To prevent overlapping compactions:

  • State.CompareAndAdd tracks the key range of each in-flight compaction per level.
  • Attempts to register a compaction whose ranges intersect an existing one are rejected.
  • When a compaction finishes, State.Delete removes the ranges and table IDs from the guard.

This mechanism is intentionally simple—just a mutex‐protected slice—yet effective in tests (TestCompactStatusGuards) that simulate back‑to‑back registrations on the same key range.


4. Cache Telemetry

NoKV’s cache strategy has two explicit user-space caches plus direct bloom probing from decoded table indexes (engine/lsm/cache.go):

ComponentPurposeMetrics hook
Block cacheRistretto cache for L0/L1 blocks.cacheMetrics.recordBlock(level, hit)
OS page cache pathDeeper levels bypass user-space cache and rely on mmap + kernel page cache.Same as above
Bloom filtersEmbedded in pb.TableIndex and probed directly from the decoded index.no separate cache layer

Cache hit/miss signals are exported through StatsSnapshot.Cache (and surfaced by nokv stats / expvar), which is especially helpful when tuning landing behaviour. If L0/L1 cache misses spike, the landing buffer likely needs to be drained faster. TestCacheHotColdMetrics verifies cache hit accounting.
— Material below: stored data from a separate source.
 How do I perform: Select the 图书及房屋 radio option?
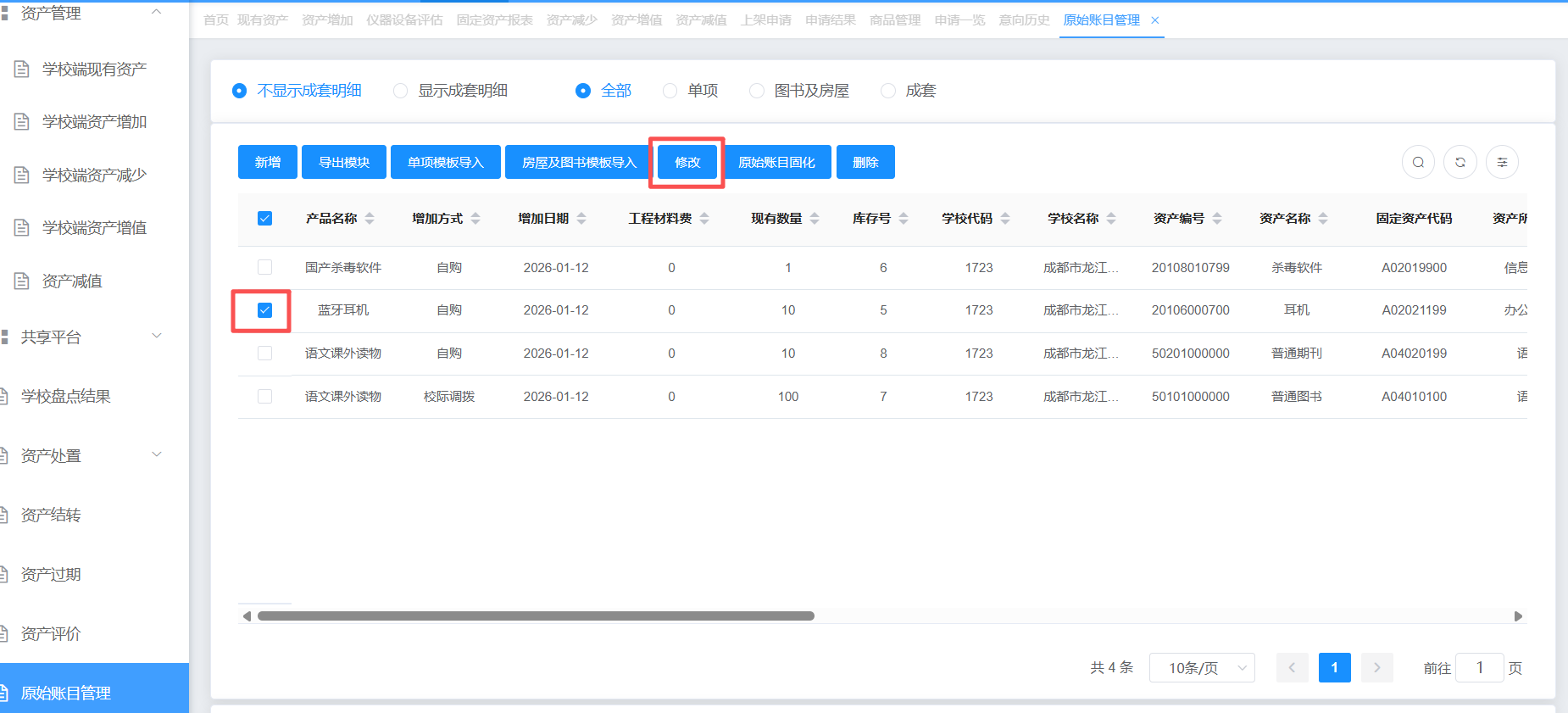coord(757,91)
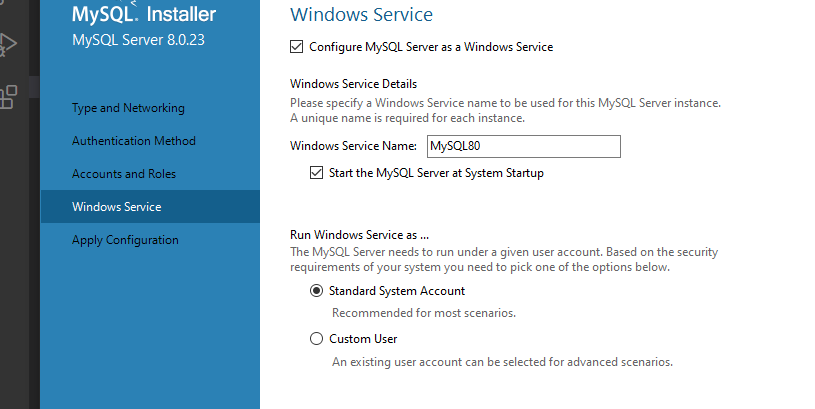Image resolution: width=815 pixels, height=409 pixels.
Task: Open the Run and Debug view icon
Action: pyautogui.click(x=8, y=45)
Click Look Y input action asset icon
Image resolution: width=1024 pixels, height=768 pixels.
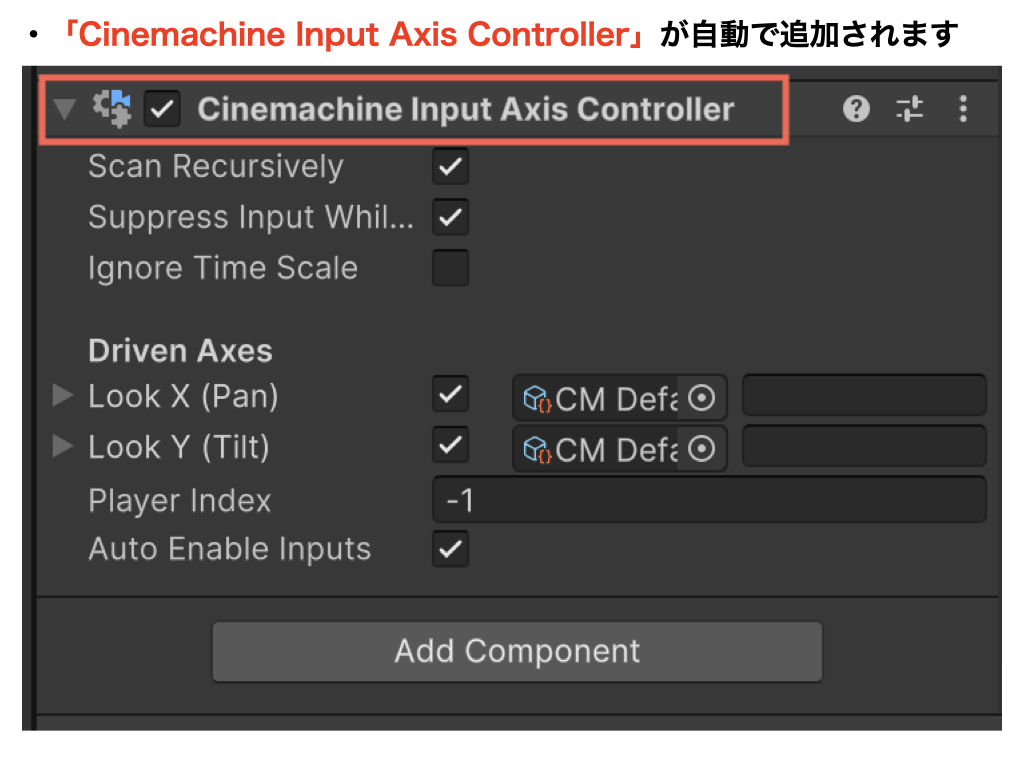538,449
5. Interaction with Value Log

Compaction informs value‑log GC via discard statistics:

  1. During subcompact, every entry merged out is inspected. If it stores a ValuePtr, the amount is added to the discard map.
  2. At the end of subcompaction, the accumulated discard map is pushed through setDiscardStatsCh.
  3. valueLog receives the stats and can safely rewrite or delete vlog segments with predominantly obsolete data.

This tight coupling keeps the value log from growing indefinitely after heavy overwrite workloads.


6. Testing Checklist

Relevant tests to keep compaction healthy:

  • engine/lsm/compaction_test.go
    • TestCompactionMoveToLanding – ensures metadata migration works and the landing buffer grows.
    • TestCompactStatusGuards – checks overlap detection.
  • engine/lsm/cache_test.go
    • TestCacheHotColdMetrics – validates cache hit accounting.
  • engine/lsm/lsm_test.go
    • TestCompact / TestHitStorage – end‑to‑end verification that data remains queryable across memtable flushes and compactions.

When adding new compaction heuristics or cache behaviour, extend these tests (or introduce new ones) so the behaviour stays observable.


7. Practical Tips

  • Tune Options.LandingCompactBatchSize when landing queues build up; increasing it lets a single move cover more tables.
  • Observe NoKV.Stats.cache.* and NoKV.Stats.compaction.* via the CLI (nokv stats) to decide whether you need more compaction workers or bigger caches.
  • For workloads dominated by range scans, consider increasing Options.BlockCacheBytes if you want to keep more L0/L1 blocks in the user-space cache; cold data relies on the OS page cache.
  • Keep an eye on NoKV.Stats.value_log.gc (for example gc_runs and head_updates); if compactions are generating discard stats but the value log head doesn’t move, GC thresholds may be too conservative.

With these mechanisms, NoKV stays resilient under bursty writes while keeping the code path small and discoverable—ideal for learning or embedding. Dive into the source files referenced above for deeper implementation details.